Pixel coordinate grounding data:
=-=-=
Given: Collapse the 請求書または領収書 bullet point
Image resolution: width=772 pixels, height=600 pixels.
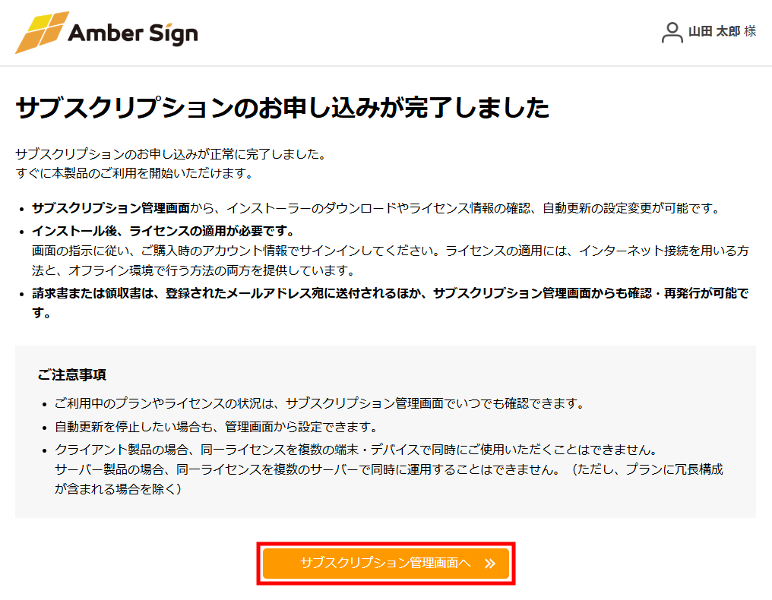Looking at the screenshot, I should click(x=380, y=296).
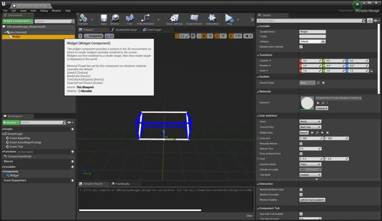Enable the Manually Redraw checkbox
This screenshot has height=221, width=382.
point(301,143)
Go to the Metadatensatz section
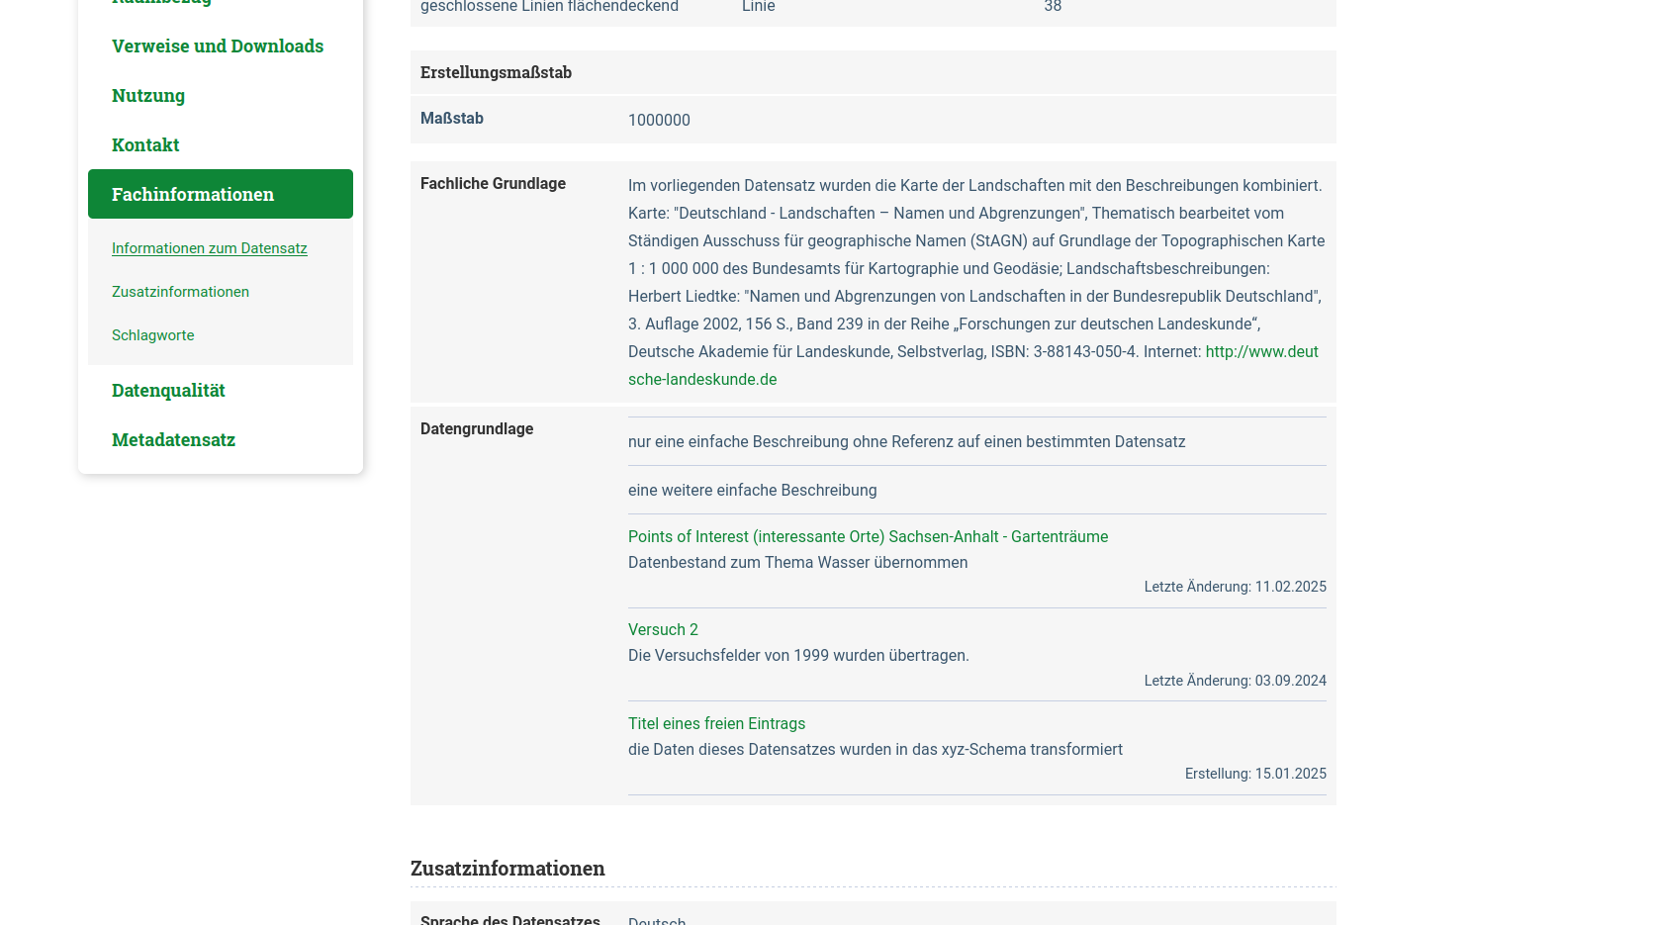Viewport: 1659px width, 925px height. point(173,440)
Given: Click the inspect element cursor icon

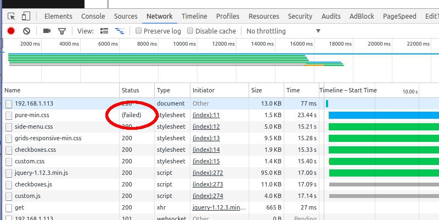Looking at the screenshot, I should [11, 17].
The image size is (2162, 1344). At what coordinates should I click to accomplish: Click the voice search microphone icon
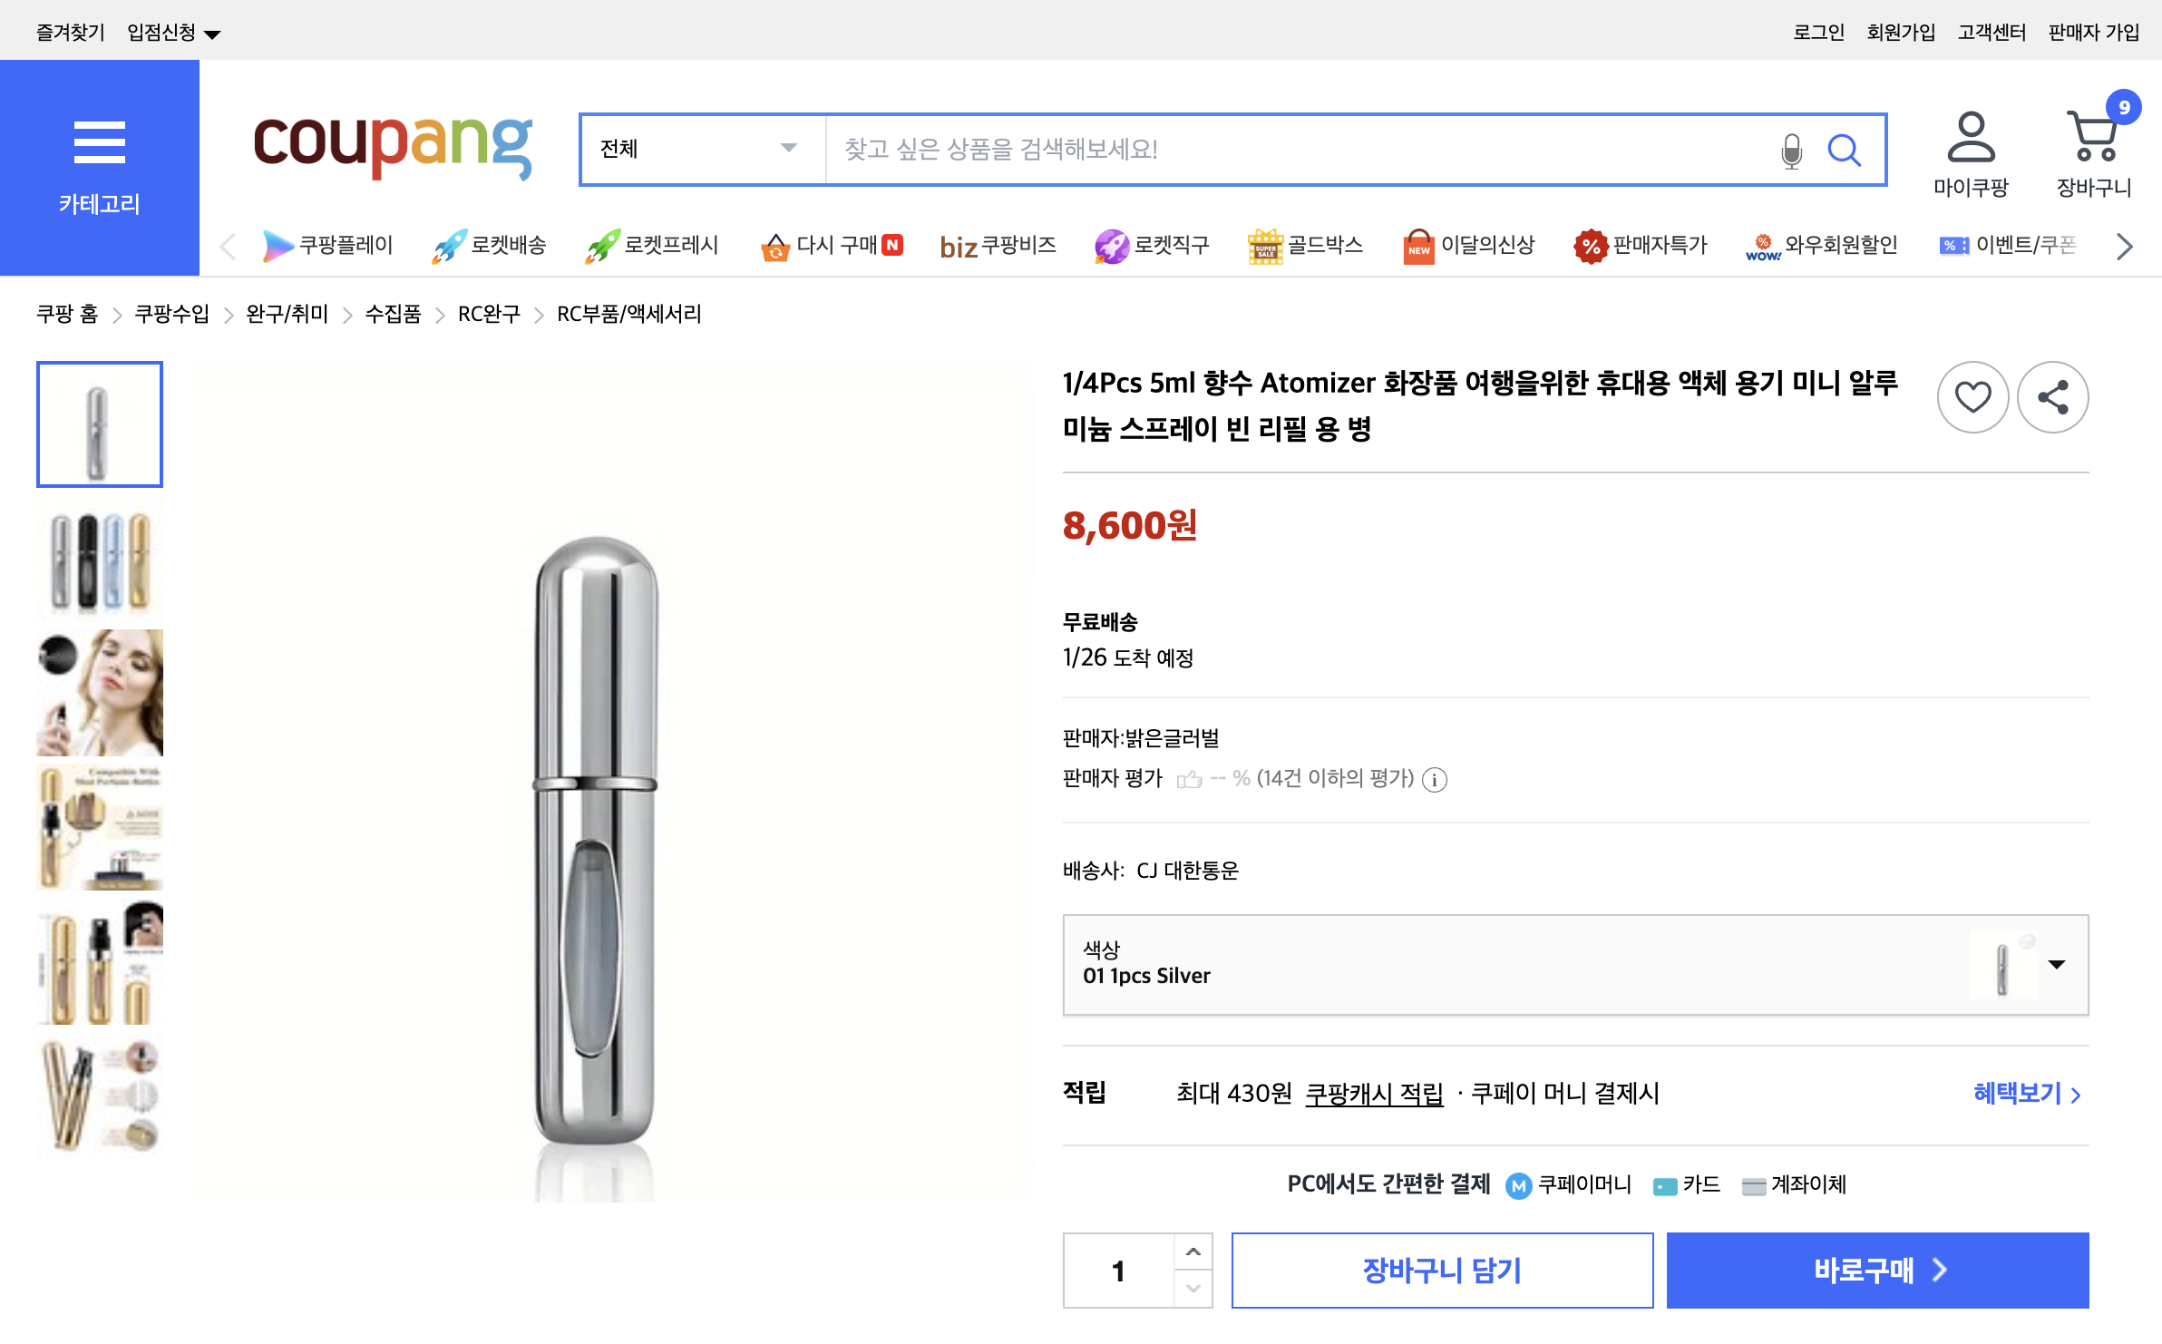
=-=-=
Instructions for the task: Leave out the pictures, then copy all the remaining text in the records exactly.

Completed exercise:
Given: Collapse the 請求書または領収書 bullet point
Image resolution: width=772 pixels, height=600 pixels.
Looking at the screenshot, I should click(x=380, y=296).
Enable the Manually Redraw checkbox
This screenshot has height=221, width=382.
point(301,143)
Go to the Metadatensatz section
Viewport: 1659px width, 925px height. point(173,440)
Given: Click the inspect element cursor icon

Looking at the screenshot, I should [11, 17].
The image size is (2162, 1344). At what coordinates should I click to accomplish: Click the voice search microphone icon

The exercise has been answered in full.